• **INSTRUCTIONS FOR THE TASK**
In the entries that follow, find the line containing "Screen dimensions: 1200x657" and the line containing "Instruction: Select the Spline Pen tool", then retype exactly the lines from the first through the second, pictures excluded.

• **PROVIDED INFORMATION**
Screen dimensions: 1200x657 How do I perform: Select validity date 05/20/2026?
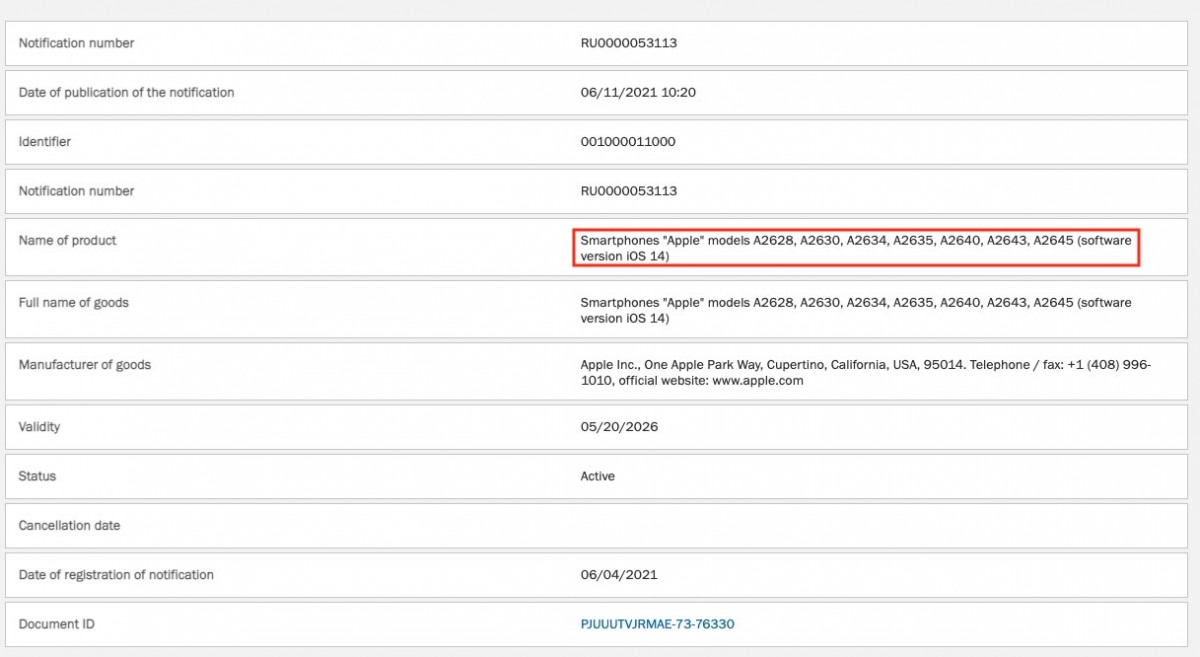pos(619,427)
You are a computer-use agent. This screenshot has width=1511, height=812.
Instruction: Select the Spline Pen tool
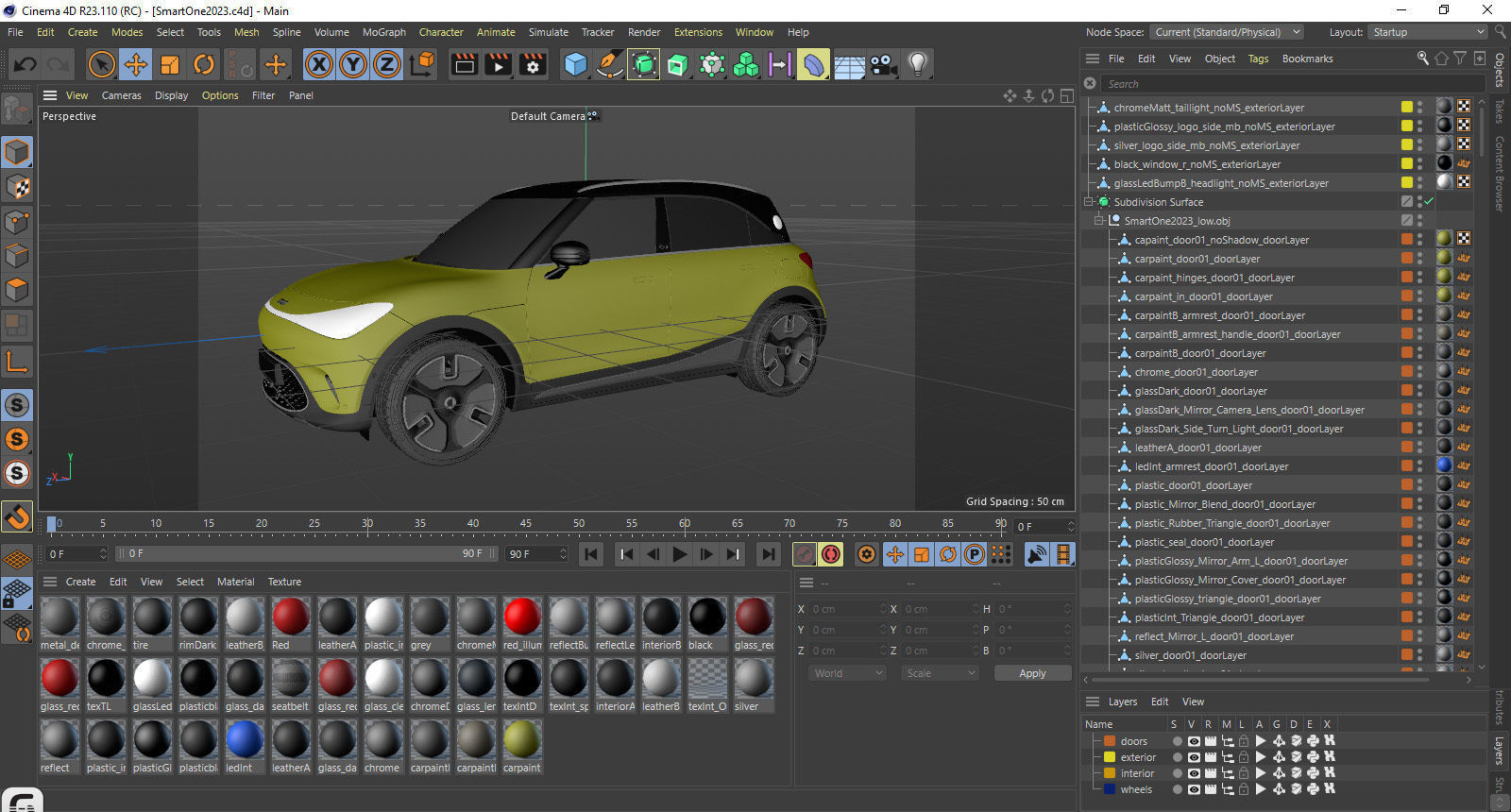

* * *

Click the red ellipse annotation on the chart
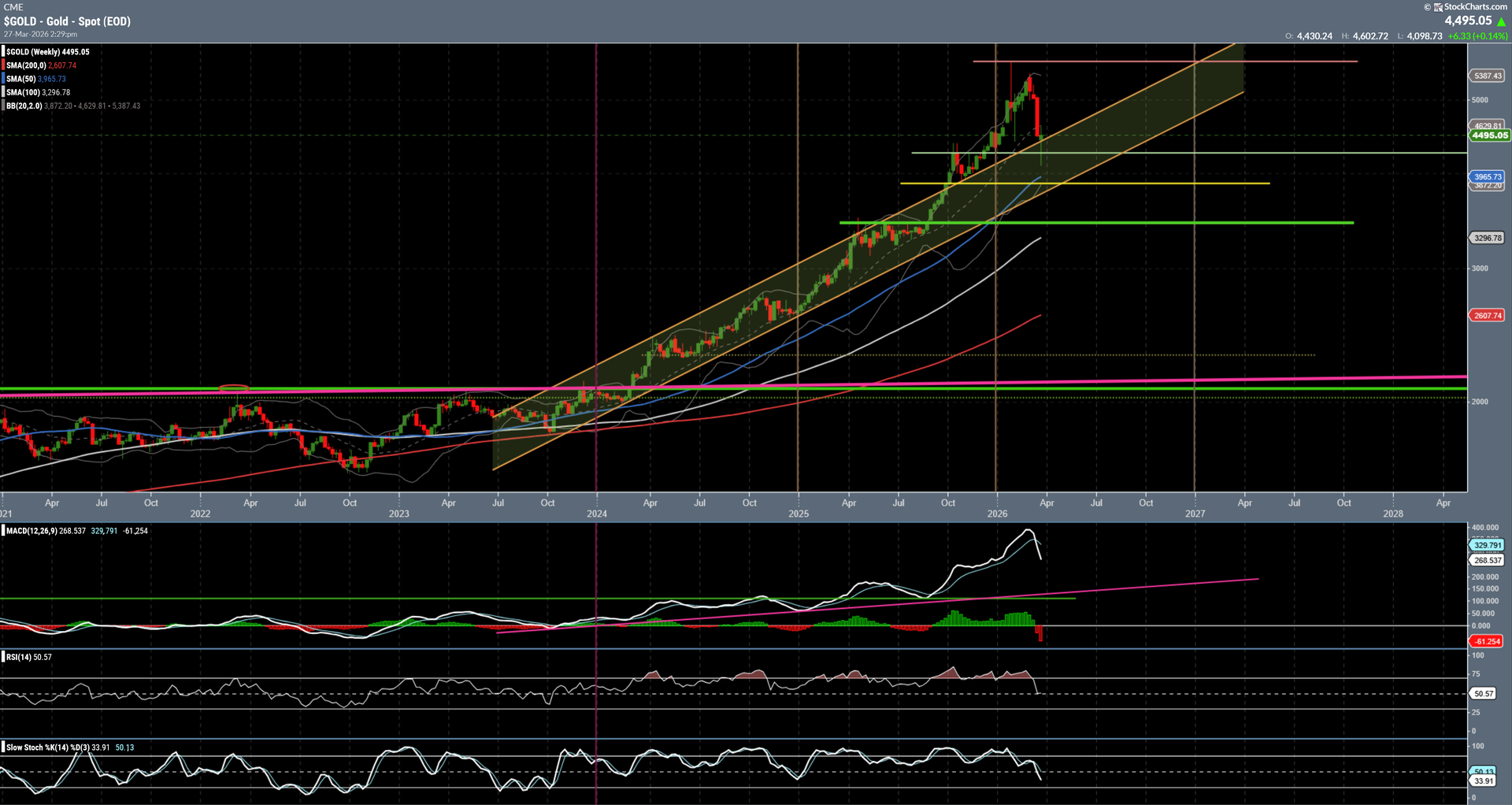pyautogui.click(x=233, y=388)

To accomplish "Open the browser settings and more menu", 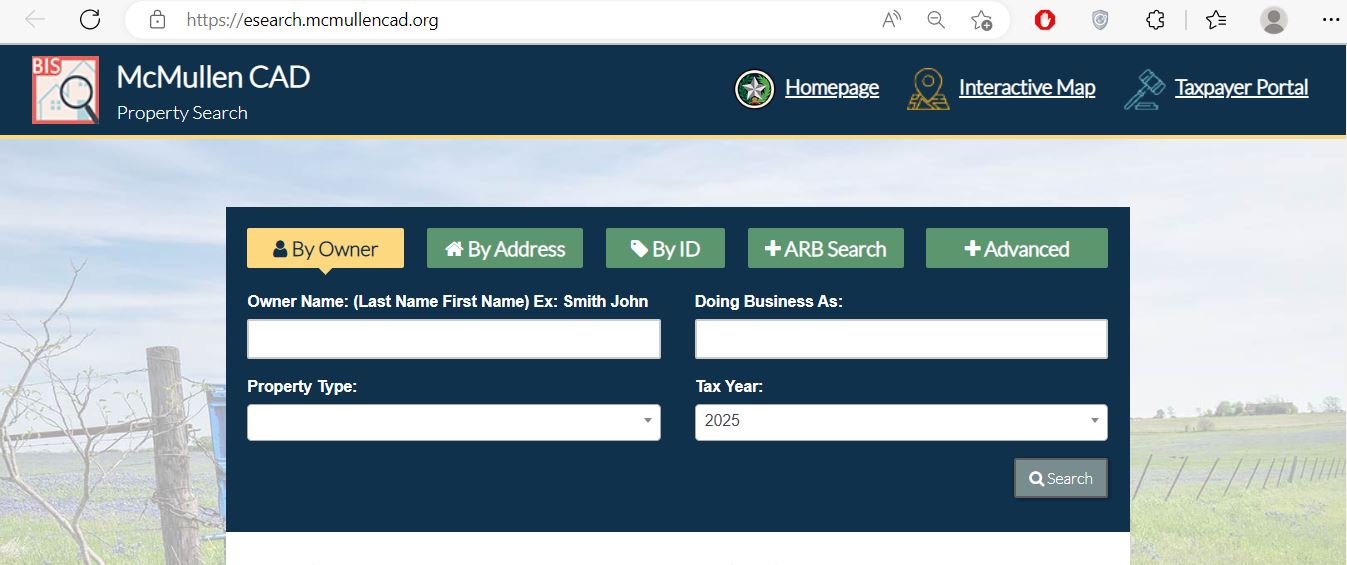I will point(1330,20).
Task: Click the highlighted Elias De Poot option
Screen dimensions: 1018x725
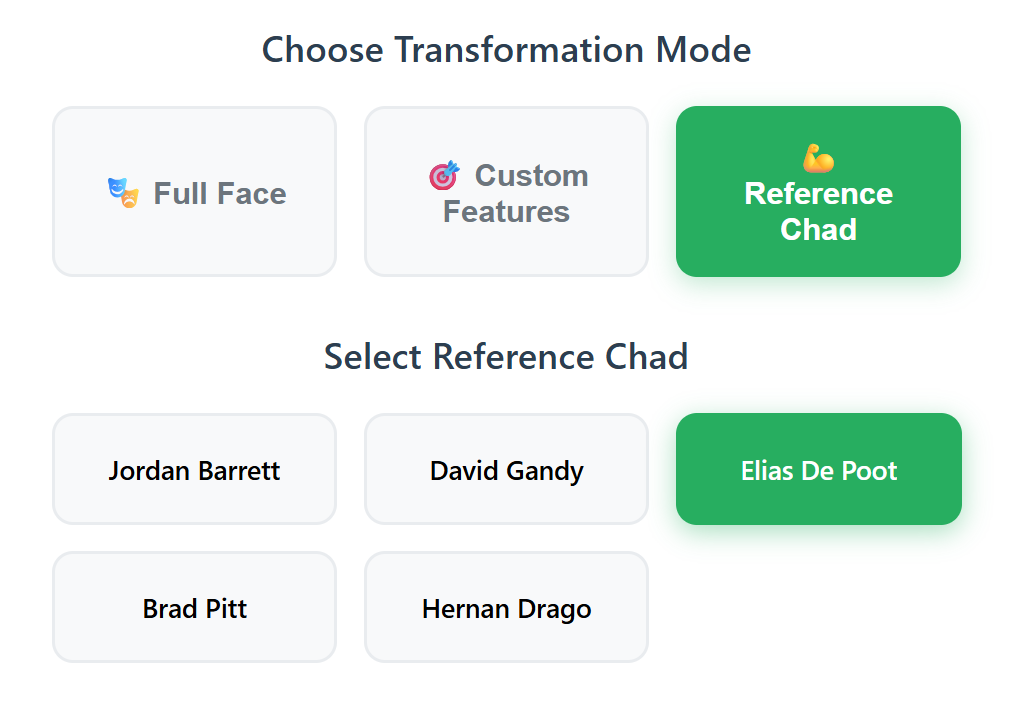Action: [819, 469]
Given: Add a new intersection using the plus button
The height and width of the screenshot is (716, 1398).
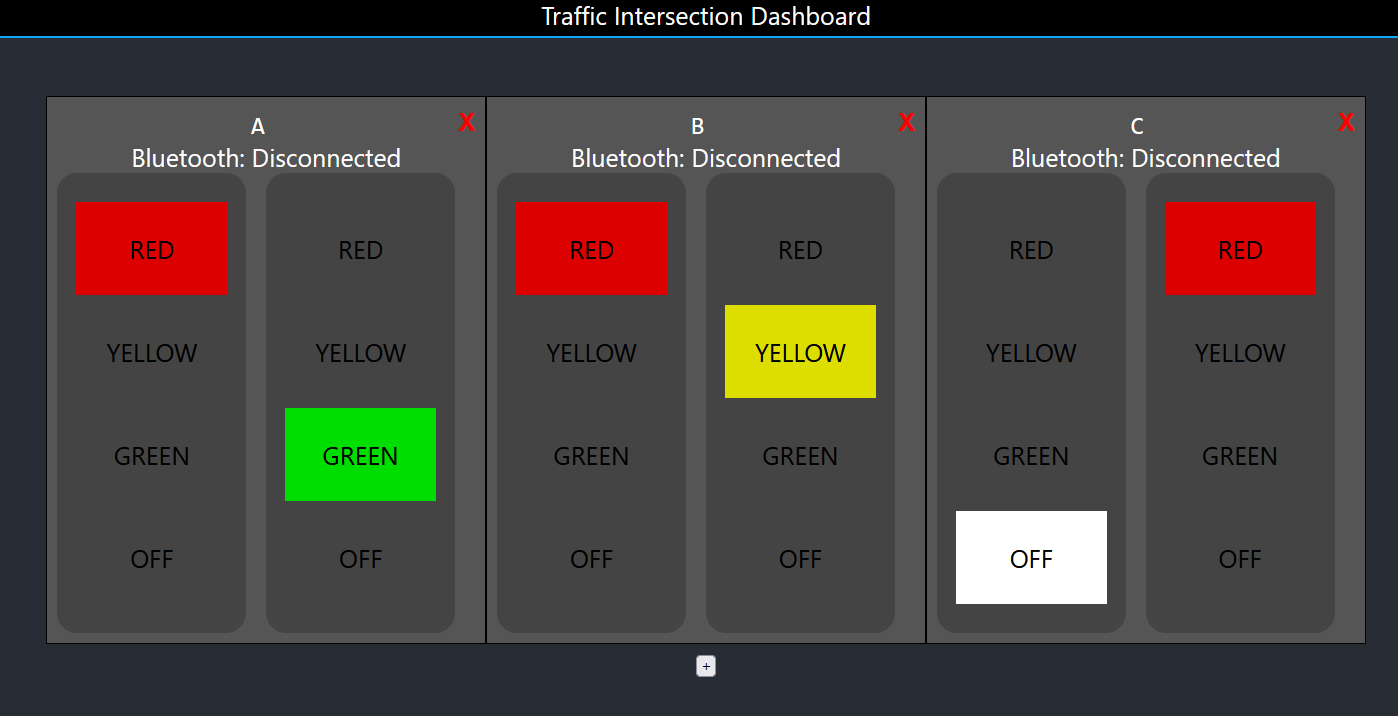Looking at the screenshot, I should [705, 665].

---

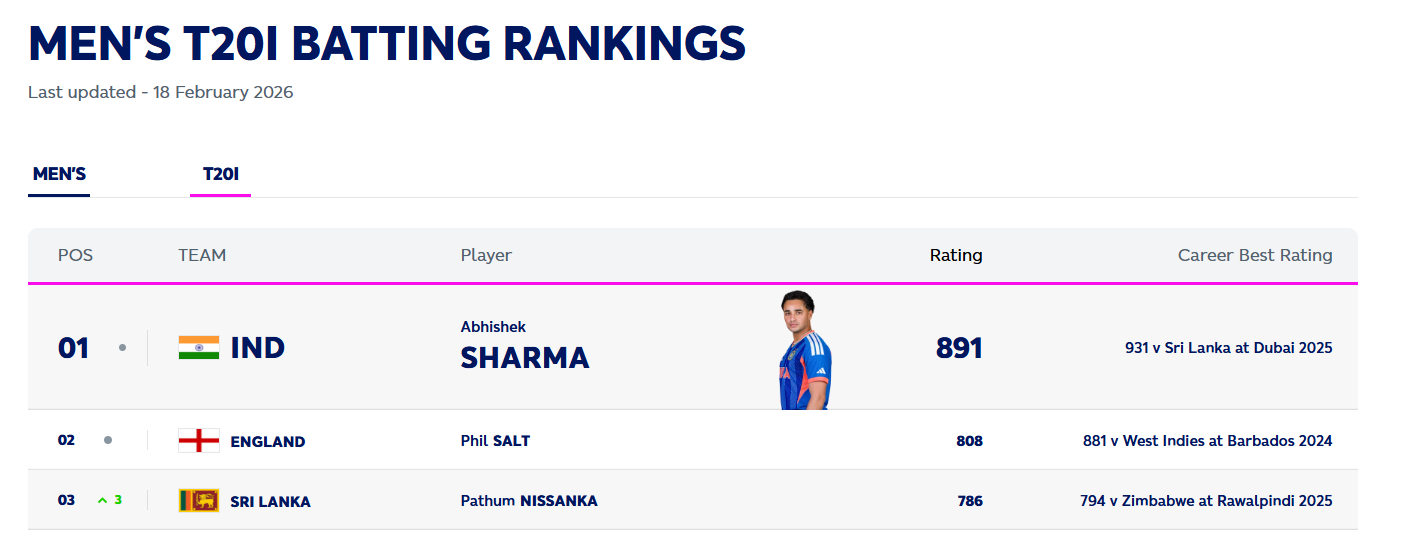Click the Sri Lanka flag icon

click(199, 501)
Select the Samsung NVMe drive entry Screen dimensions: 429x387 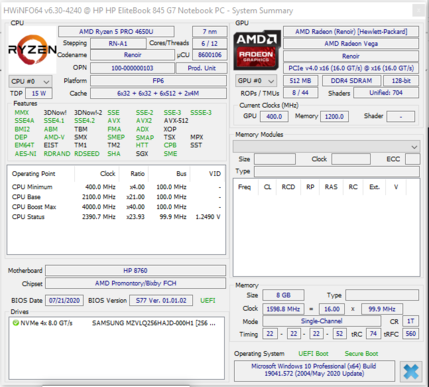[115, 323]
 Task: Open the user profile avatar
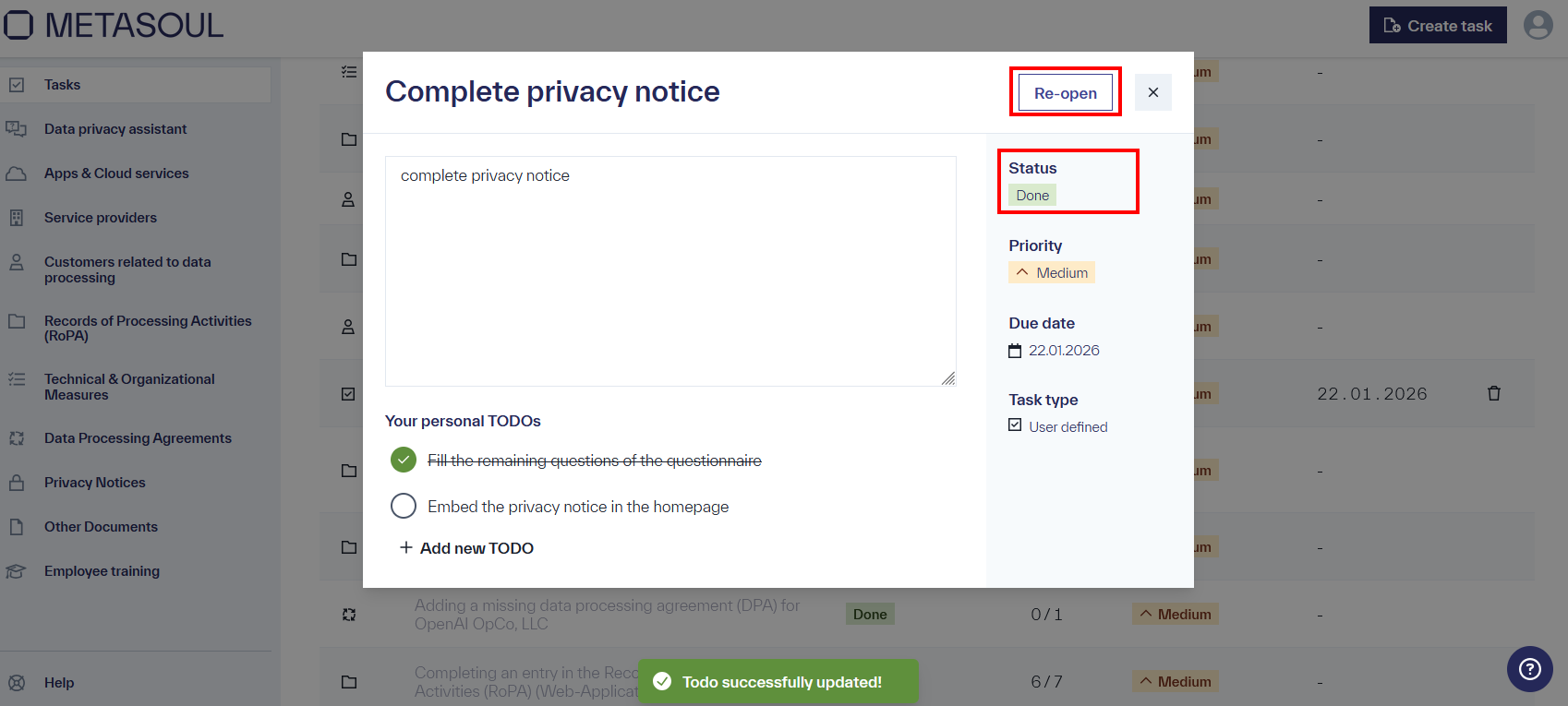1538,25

• **EXPECTED ANSWER**
Screen dimensions: 1200x657 How do I perform: Select validity date 05/20/2026?
pos(619,427)
You are a computer-use agent. This screenshot has width=1511, height=812.
Instruction: Select the Spline Pen tool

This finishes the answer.